In the built-environment context, the ‘system’ we are talking about is everything to do with how we design, build, live in and repurpose our buildings infrastructure:

  • It is the things we build;
  • It is how we source our building materials; how these relate to the living environment from which they are drawn;
  • It is how we structure our supply chains; how these interact with the places and communities in which we operate;
  • It the feedback we gather on how processes are going and how we adjust course;
  • It is the rules and incentives that we set for how we design, operate and construct our built environment;
  • It is the capacity of industry to self-organise and innovate – to create new rules and ways of operating in response to new information;
  • It is the ultimate goal or purpose of the system – be that economic growth or maximising share-holder profit;
  • And, ultimately it is the philosophy or paradigm which sets the whole mindset within which the industry works.

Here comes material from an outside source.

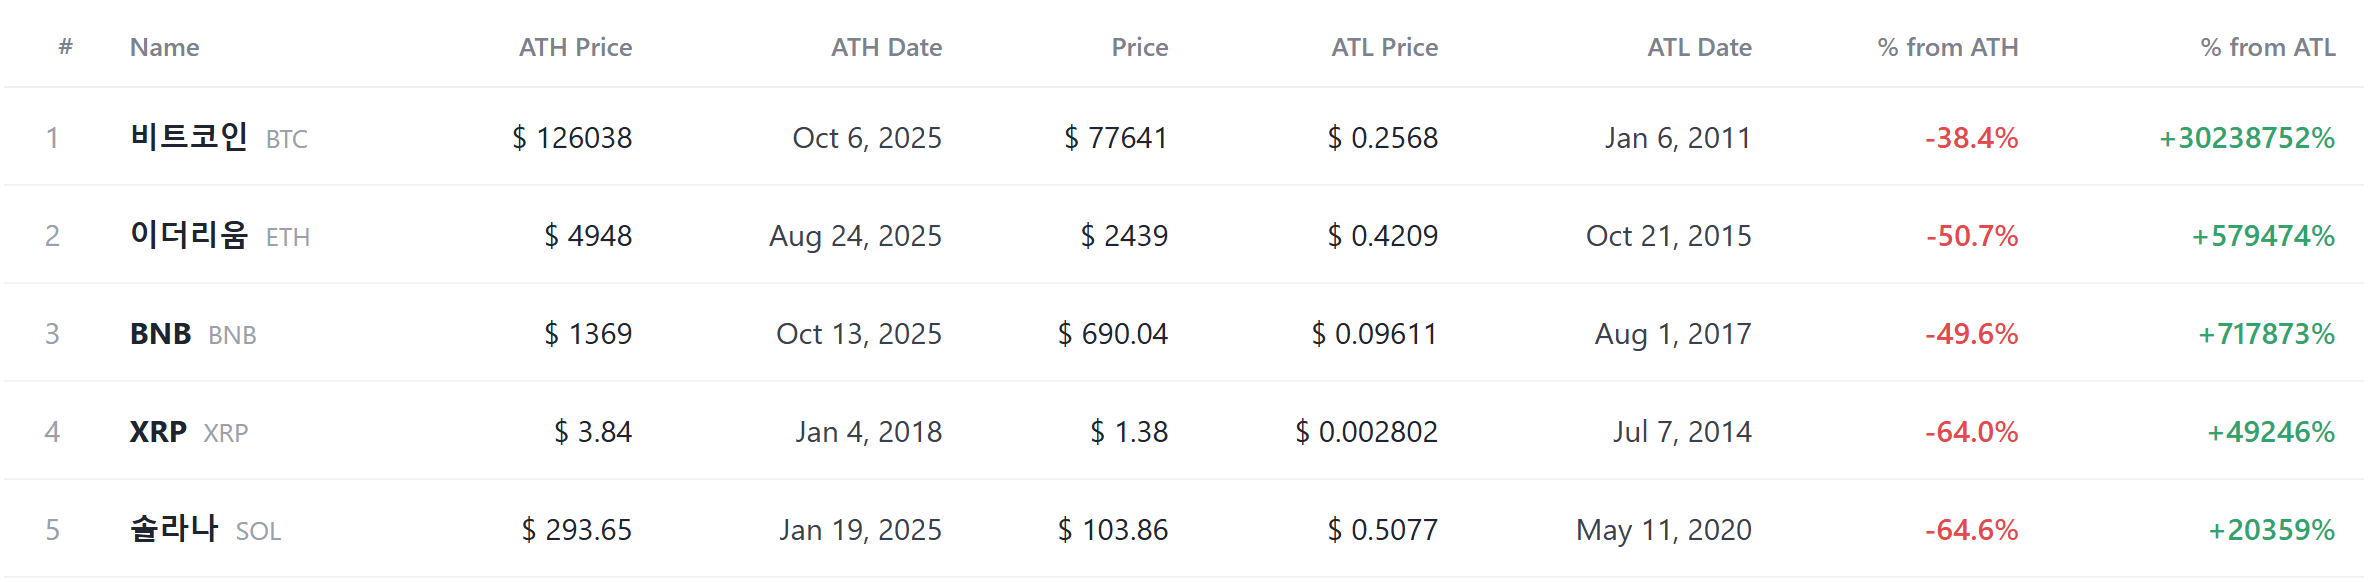Sort by % from ATL header
Viewport: 2368px width, 582px height.
[2267, 47]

As systems thinker Donella Meadows describes, changing the goals of a system is one of the most effective leverage points for change in that system (Meadows, 2008).

Rather than economic growth or maximising share-holder value, regenerative design sets a different goal for our built environment system. It is that as a result of our activities, that life on Earth – for humans included – should be enhanced.

*Acknowledgements and references

The theory we develop in the Constructivist Regenerative Design Lab emerges through conversations between lab members and facilitators during and around the Lab programmes. Where one or people’s work has made a significant contribution to a particular conclusion, then we will try to acknowledge it.

In this case, the definition of this goal for regenerative design has been strongly influenced by Oliver and James Norman’s work researching and writing ‘The Regenerative Structural Engineer’.

References

  • Brown, M., Haselsteiner, E., Apró, D., Kopeva, D., Luca, E., Pulkkinen, K., Vula Rizvanolli, B., (Eds.), (2018). Sustainability, Restorative to Regenerative. COST Action CA16114 RESTORE, Working Group One Report: Restorative Sustainability.
  • Mang, P., Reed, B., 2020. Regenerative Design and Development, in: Sustainable Built Environments. pp. 115–141.
  • Meadows, D., 2008. Thinking in Systems. Chelsea Green Publishing.